The above article was soon followed by another championing a 'reading revolution,' and seemingly pursuing an agenda that distracts from more complex explanations for Australia’s poor reading results in comparative global school achievement tables.
This coverage firstly highlights the ABC’s biased understanding of what is happening in the early literacy area. Many factors contribute to some children’s poor reading results with inequality, lack of a home culture of reading and access to and ownership of books, etc. being major causes for the one in five who are living in poverty. Indeed to the experienced educator, the focus on phonics first and in isolation of a variety of factors linked with financial poverty and cultural deprivation is not new but this current iteration of a hackneyed debate is very damaging and has become so invasive as to impose a silencing effect on many teachers. I have written about these issues on a number of occasions over the years in several internationally-refereed journals.
The key factor that should attract the eye of the experienced educator is to scrutinise both articles for critical evidence of commonalties, such as who is driving the critique. In a highly contested research site, what ideological forces frame their politics? What evidence is there of key aspects of critical moral and political literacy guiding teacher decision-makers? What policy-formative experiences on offer from Catholic and other universities, might they have? What engagement with Catholic Social Teaching?

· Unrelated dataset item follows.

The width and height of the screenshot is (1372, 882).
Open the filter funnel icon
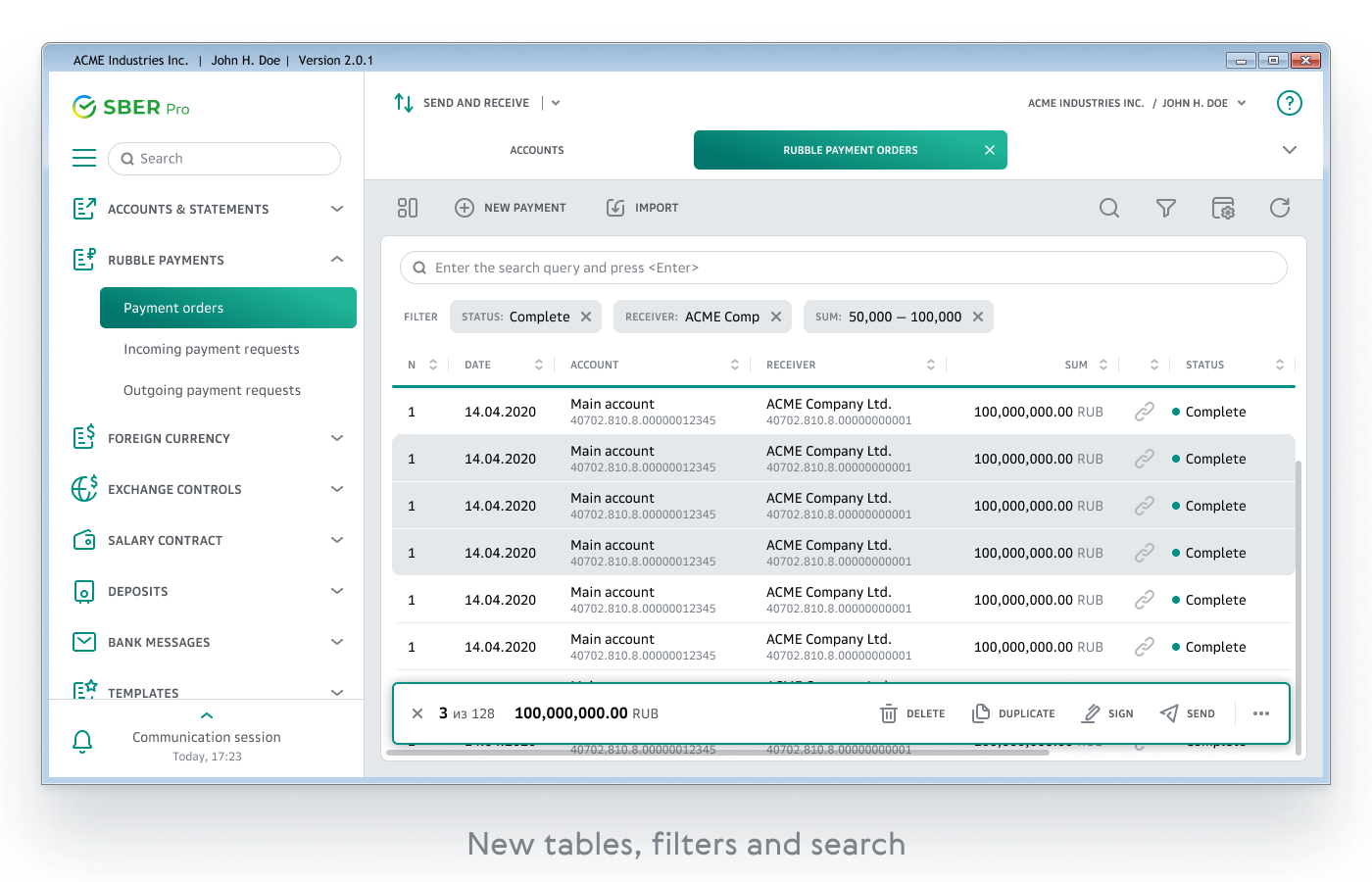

As the above ABC news items suggest, a senior Catholic educator is now at the forefront of championing educational methods that are the legacy of years of marketisation, privatisation and neoliberal influence in educational provision without much evidence as to their widespread beneficial impact on educational performance in a socially and morally just society. Retraining teachers to teach by Direct Instruction privileges a method that is ideal for teaching technical aspects of the curriculum and which dismisses learner-centred pedagogy.

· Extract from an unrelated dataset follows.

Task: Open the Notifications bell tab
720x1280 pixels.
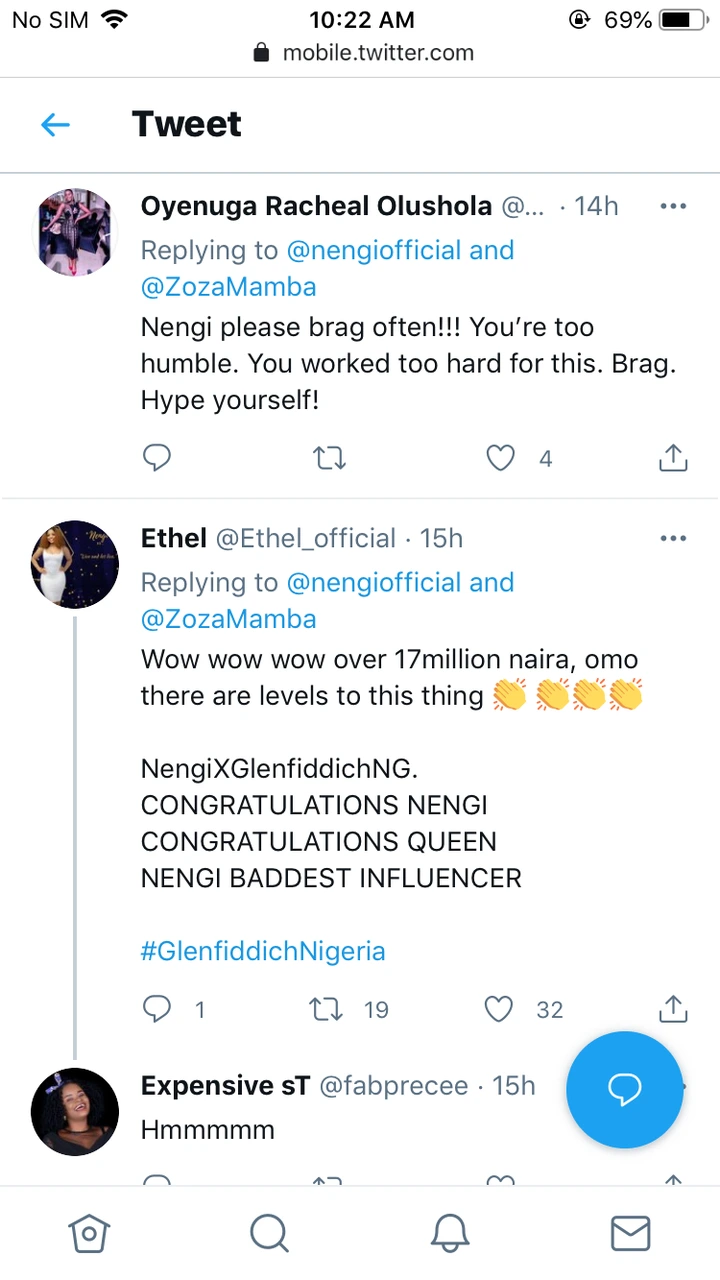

I know of no Catholic or other philosophy that proposes an exclusive recourse to such a didactic and teacher-centred approach. Indeed, such a policy risks jeopardising a fundamental Catholic precept about the professional autonomy of the teacher in the classroom as well as a preferential option for the poor. And yet it has for several years offered the sole foundation on which Australian school reform has proceeded with the aim of achieving improvement in Australia’s global educational standing.
Meanwhile, more and more parents, following the logic of neoliberalism’s selfish impulse, withdraw their children from state schools and enrol them in the private sector. Any Catholic engagement with the public sector (which strenuously criticises the unfair advantage conferred on the private sector by its ability to attract both public and private funding) manifestly exerts a silencing effect on Catholic discussion.
One can but hope that our Synodal investment in the intervention of the Holy Spirit will raise our hearts and minds to a more inspired and altruistic understanding of what constitutes an authentic Catholic mission to educate all — and especially the poorest — Australians.
Michael Furtado studied Catholic Social Teaching at Oxford. As Education Officer (Social Justice, Brisbane Catholic Education) his focus was on the role of human rights in Catholic education. Michael’s doctorate in school-funding is from The University of Queensland.